## [SET TASK]
Reproduce the data from the line containing "Click the Publish upload icon in toolbar" through the end of the data, and omit the pictures from your answer.

## [Dataset items]
_ _ _
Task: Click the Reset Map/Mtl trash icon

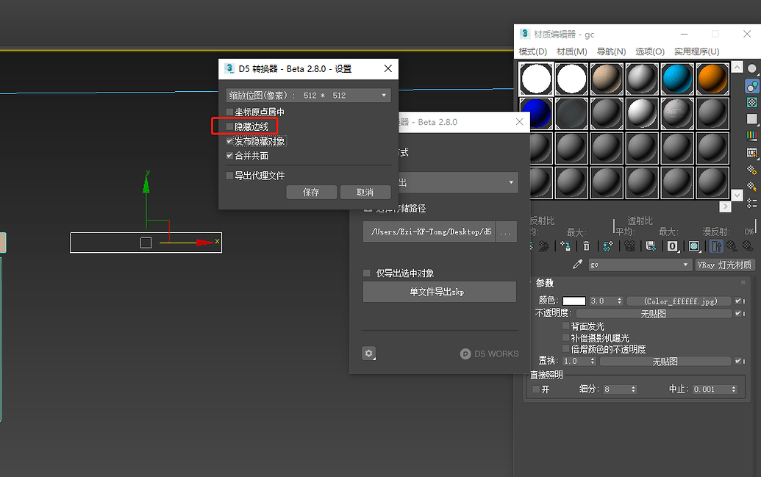Action: pos(586,245)
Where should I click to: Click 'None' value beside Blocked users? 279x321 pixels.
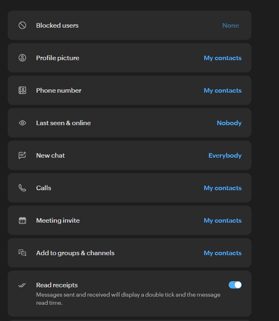click(230, 26)
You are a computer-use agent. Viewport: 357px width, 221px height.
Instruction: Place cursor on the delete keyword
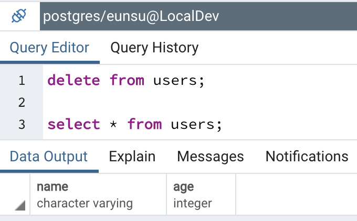[x=74, y=81]
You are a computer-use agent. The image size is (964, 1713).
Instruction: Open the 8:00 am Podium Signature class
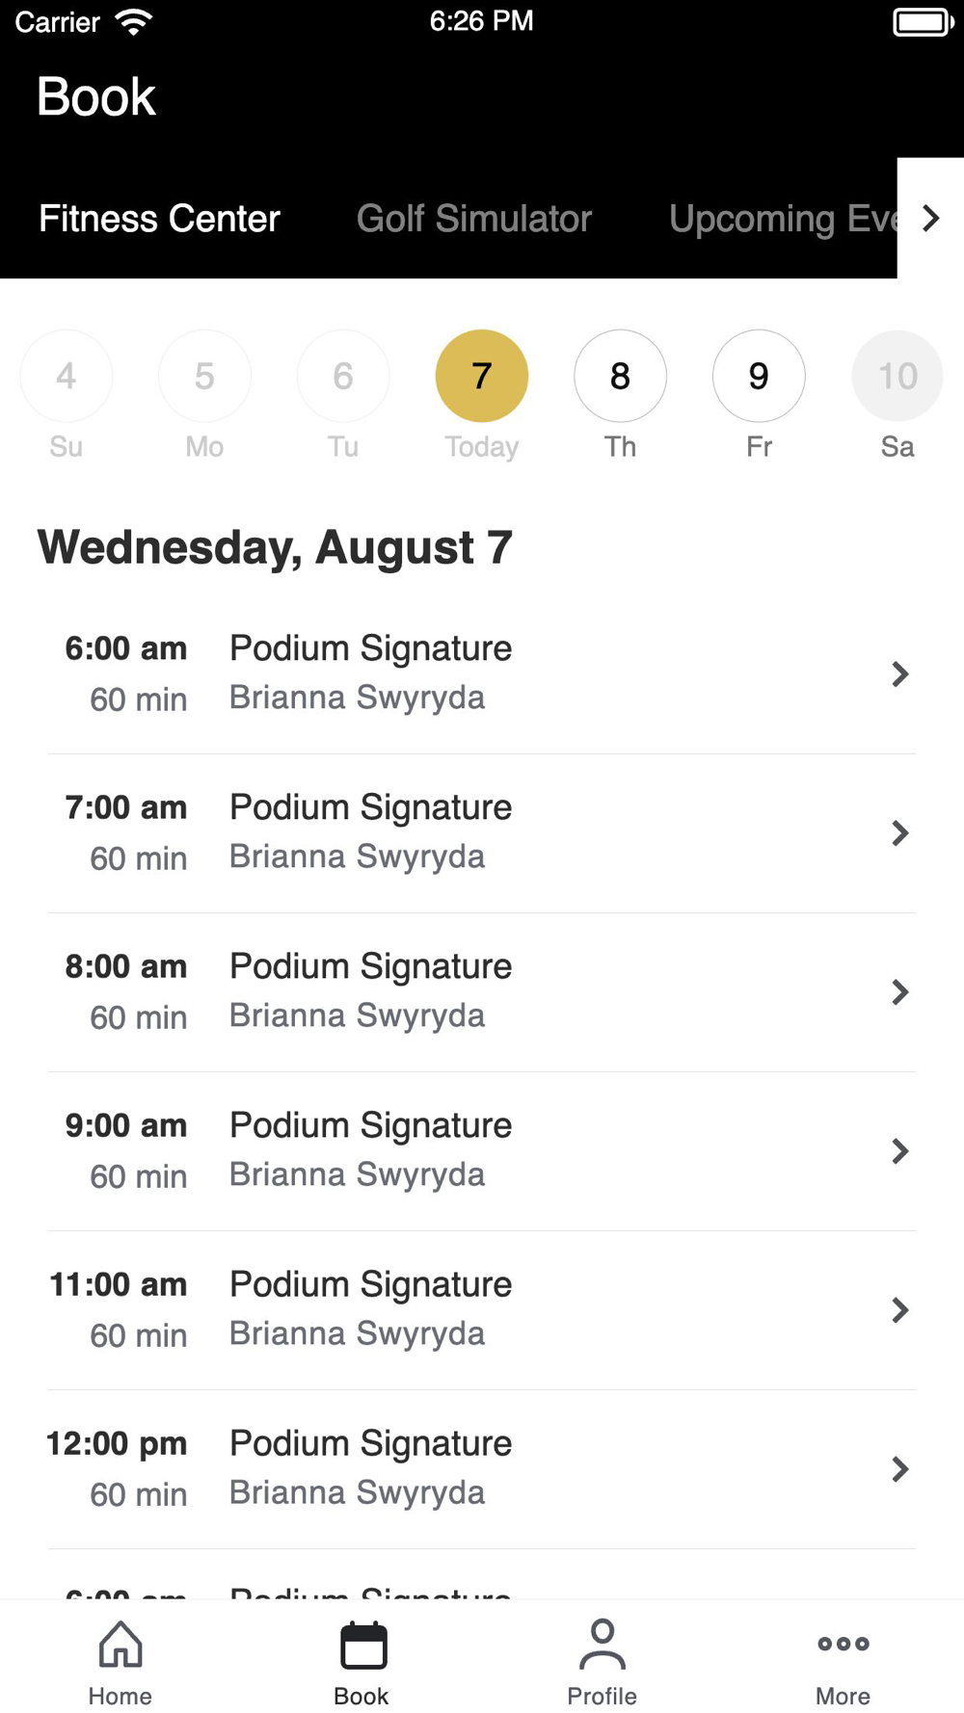370,990
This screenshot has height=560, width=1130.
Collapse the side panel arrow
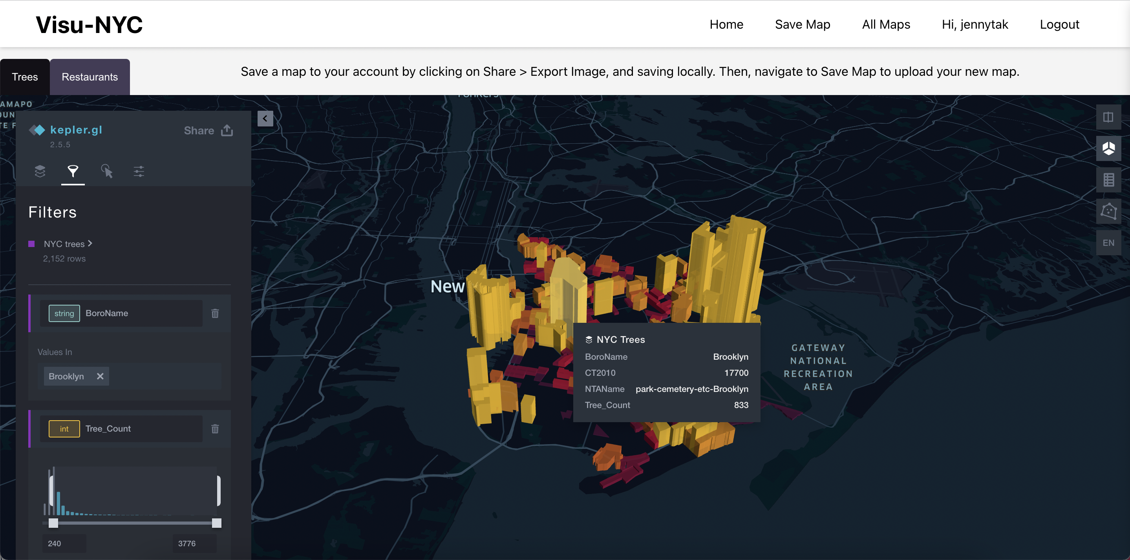click(265, 118)
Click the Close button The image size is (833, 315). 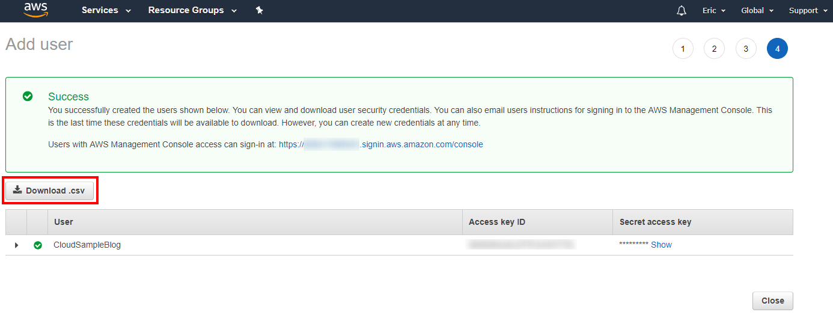773,301
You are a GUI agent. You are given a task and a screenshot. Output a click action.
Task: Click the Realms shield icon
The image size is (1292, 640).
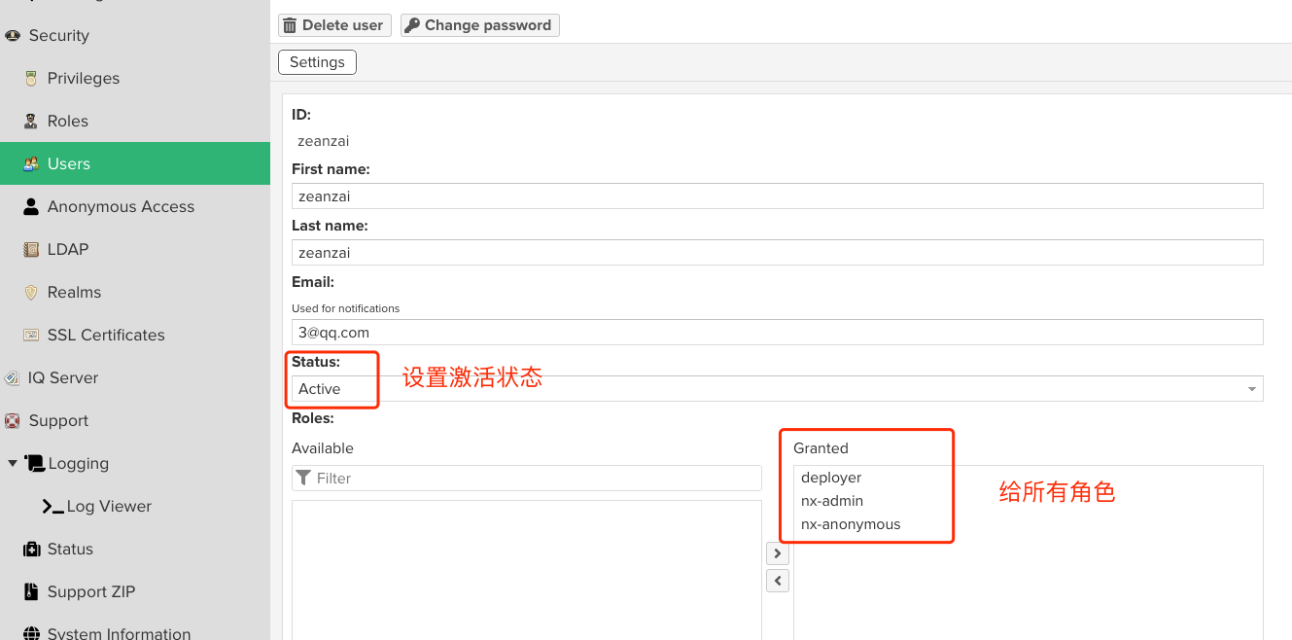point(31,293)
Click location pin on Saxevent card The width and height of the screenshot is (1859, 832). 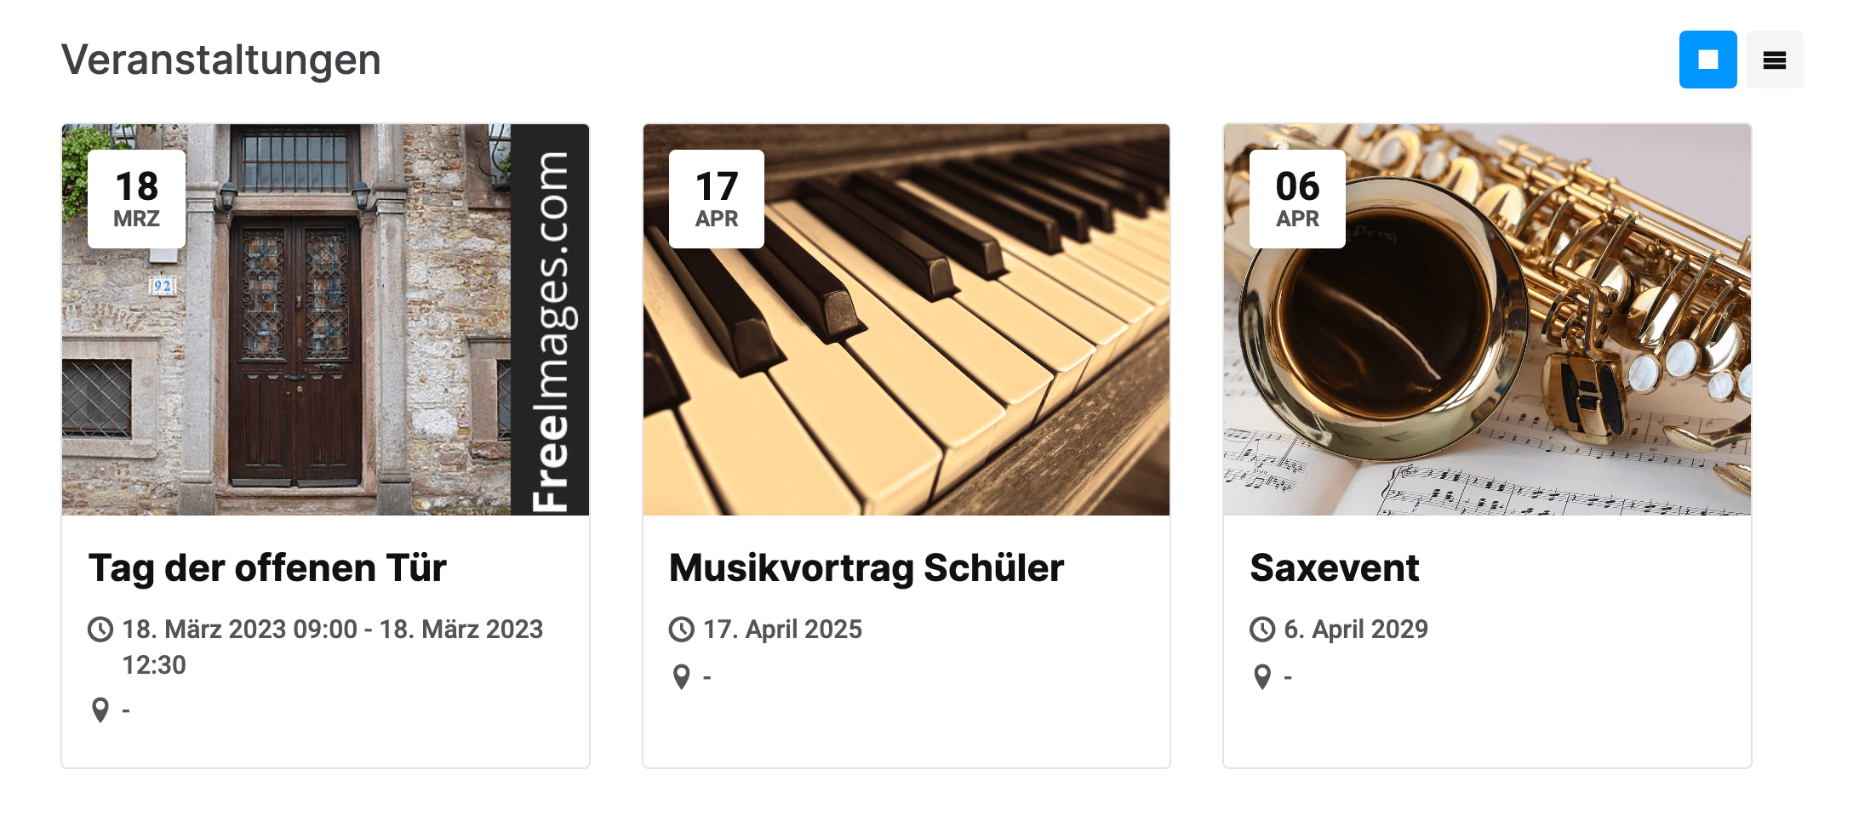click(x=1262, y=677)
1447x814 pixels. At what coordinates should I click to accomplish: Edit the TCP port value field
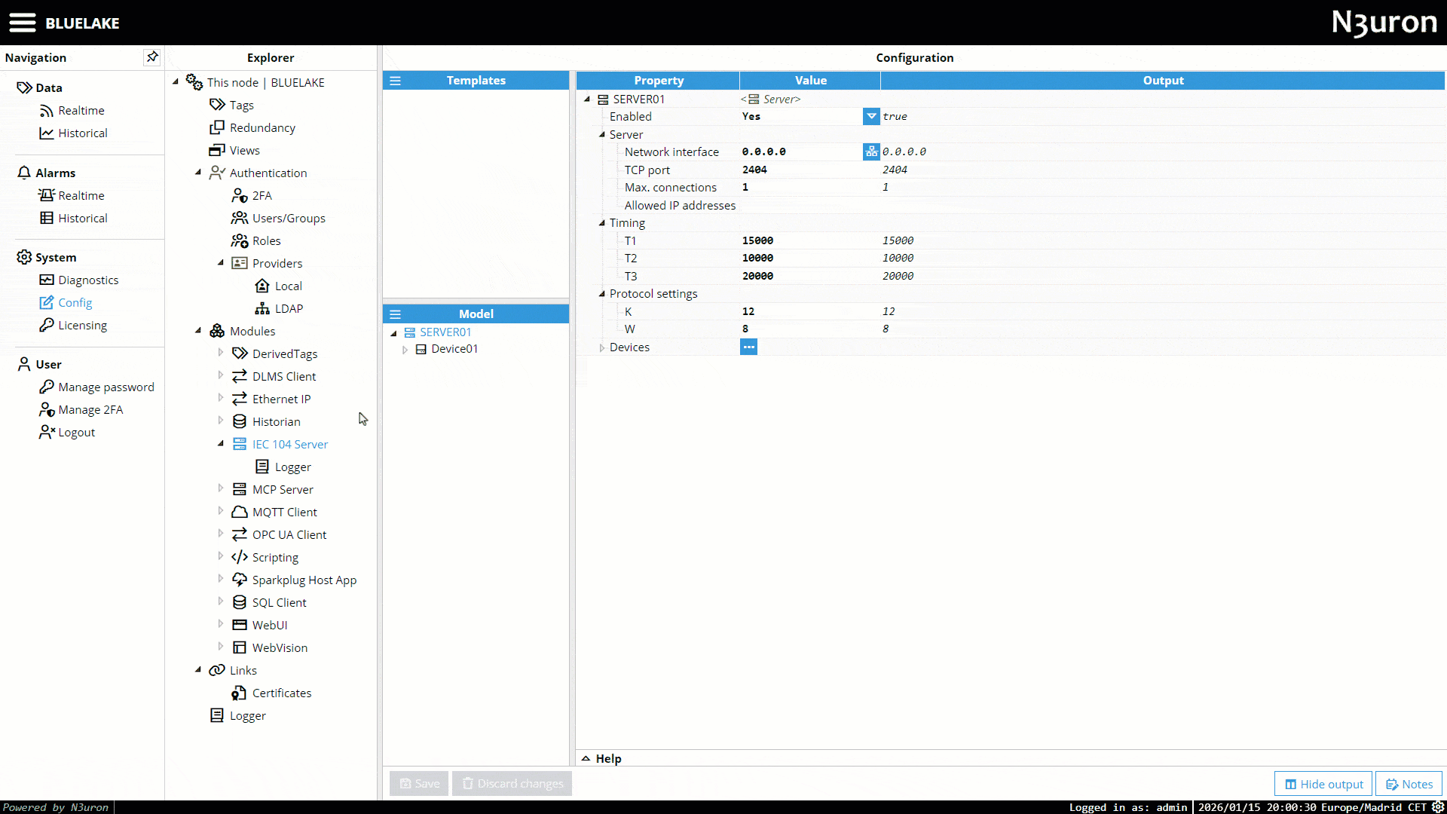coord(799,170)
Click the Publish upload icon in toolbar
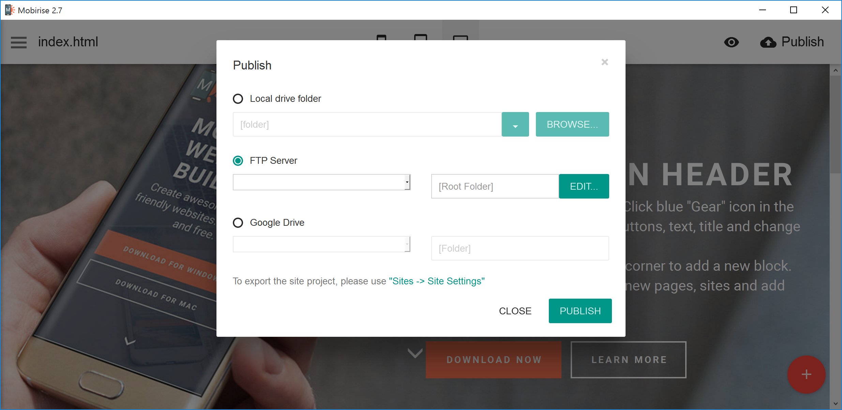Screen dimensions: 842x410 click(768, 42)

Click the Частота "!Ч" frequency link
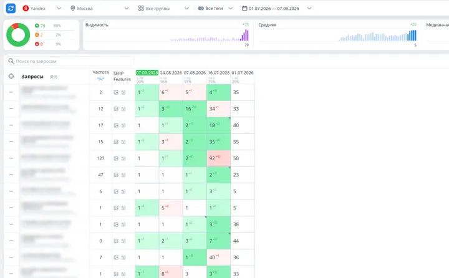(100, 79)
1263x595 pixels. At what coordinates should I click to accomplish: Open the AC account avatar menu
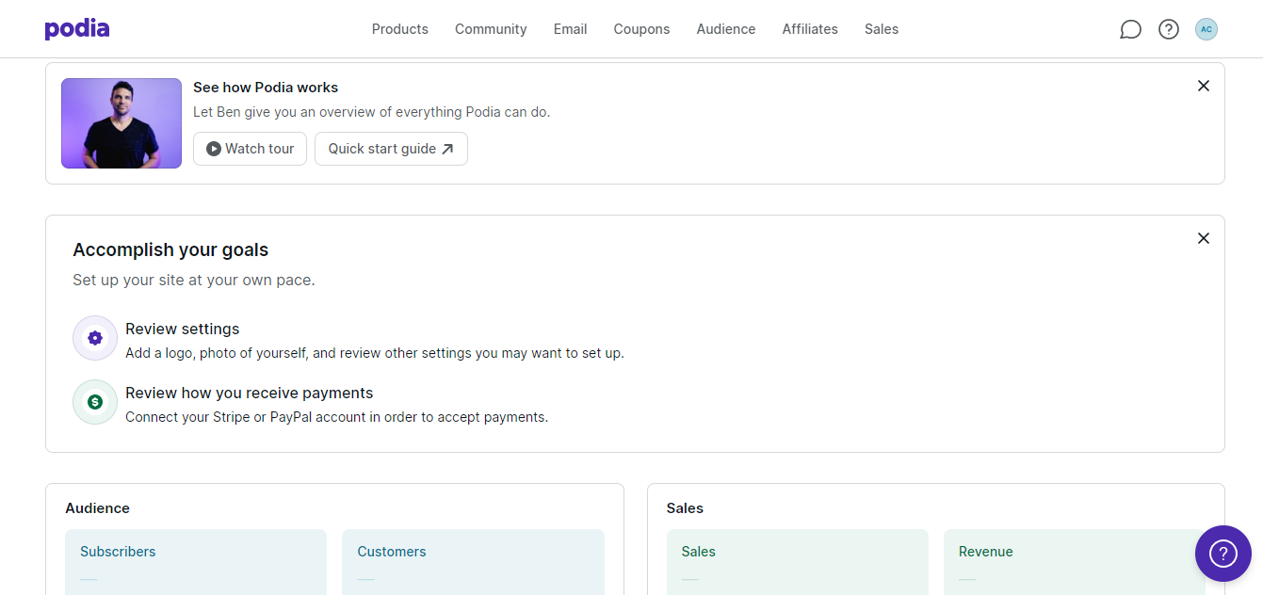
_ _ _
## [EXERCISE SOLUTION]
Click the Publish upload icon in toolbar
Screen dimensions: 842x410 click(768, 42)

Click the Частота "!Ч" frequency link
(100, 79)
1263x595 pixels. At what coordinates should I click to accomplish: Open the AC account avatar menu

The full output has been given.